0

I want to use a "Likert" type data set for ML. I changed the data set from strongly disagree, .... to 1 to 5 scale. I want to work on them (for example checking the correlation matrix and feature selection methods.) What should be the data type in R for these purpose? I want that R see the data as label and not as number. What should I do for that? I tried to change it to factor, but it has a lot of variables (columns.) how should i call the .csv that consider the numbers as label/factor not as number.

Amirreza
  • 1
  • 2
  • `?factor` should give you what you need. Bear in mind that there are other ways (modified ridits, or arbitrary scores for example) of encoding factors other than a simple 1:n scale.
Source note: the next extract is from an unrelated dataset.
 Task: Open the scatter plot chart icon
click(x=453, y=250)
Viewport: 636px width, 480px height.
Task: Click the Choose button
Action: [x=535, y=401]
The encoding you choose will influence your correlations and other summaries. – Limey May 04 '22 at 07:41
  • I tried to convert it to factor with these two methods: as.factor(mydata) but it eliminate the variables. "mydata" has 54 variables as column – Amirreza May 04 '22 at 07:44
  • Likert data is ordinary scaled and should not be treated as numeric. `factor(ordered=TRUE)` should be used. – danlooo May 04 '22 at 07:44
  • @danlooo: did you mean "ordinally"? – Limey May 04 '22 at 07:45
  • Sorry, yes, It's a typo – danlooo May 04 '22 at 07:46
  • I called my data: mydata_students <- read.csv("C:/Users/Tehran it/Desktop/Students3.1.csv", header = TRUE , stringsAsFactors = TRUE) How should I change it or how should I use factor(ordered=true)? – Amirreza May 04 '22 at 07:47
  • The fact your data is in a csv file is probably irrelevant. We can't access your c drive, so please post the output from `dput(mydata_students)` (or `dput(head(mydata_students))` if your data frame is large) to your question so that we can access your data, test our code and provide you with a reliable solution. – Limey May 04 '22 at 07:52
  • @danlooo I called my data: mydata_students <- read.csv("C:/Users/Tehran it/Desktop/Students3.1.csv", header = TRUE , stringsAsFactors = TRUE) How should I change it or how should I use factor(ordered=true)? – Amirreza May 04 '22 at 07:54
  • @Amirreza Do e.g. `mydata_students <- read.csv("file.csv") |> dplyr::mutate(col1 = factor(col1, ordered = TRUE)` – danlooo May 04 '22 at 07:56
  • @limey Thank you for your note. This is my first question here. x<-dput(head(mydata_Professors_0)) structure(list(University = structure(c(7L, 2L, 2L, 2L, 2L, 2L ), .Label = c("1", "2", "3", "4", "5", "6", "7"),, .Label = c("1", "2", "3", "4", "5"), class = "factor"), A4 = structure(c(2L, L, 4L, 3L, 5L, 5L, 5L), .Label = c("1", "2", "3", "4", "5"), class = "factor"), B4 = structure(c(4L, 3L, 4L, 2L, 2L, 2L), .Label = c("2", "3", "4", "5"), class = "factor"), B5 = structure(c(4L, 4L, 2L, 3L, 4L, 4L), .Label = c("1", "..... – Amirreza May 04 '22 at 07:58
  • @Limey I should say that I do not know what is the"L" near each number!! – Amirreza May 04 '22 at 08:00
  • @danlooo I want to convert all my data to factor not just a column (I have 54 column). my first variable is A1 and the 54 number of my variable is I2. dplyr::mutate(A1~I2 = factor(col1, ordered = TRUE)) but this code doesn't work – Amirreza May 04 '22 at 08:04
  • `mutate(across(everything(), ~ factor(.x, ordered = TRUE))`. However, this is dangerous, because the ordering itself is not defined in the csv. In case of a text character column, alpha lexical sorting will be assumed. – danlooo May 04 '22 at 08:08
  • I called my data with dput(mydata) I saw: ... G7 = structure(c(3L, 3L, 3L, 3L, 3L, 5L), G8 = structure(c(3L, 3L, 2L, 4L, 3L, 4L), .Label = c("1", "2", "3", "4", "5"), class = "factor") are they ok for my purpose?I wanted factor and they are factor.@danlooo @limey – Amirreza May 04 '22 at 08:13

0 Answers0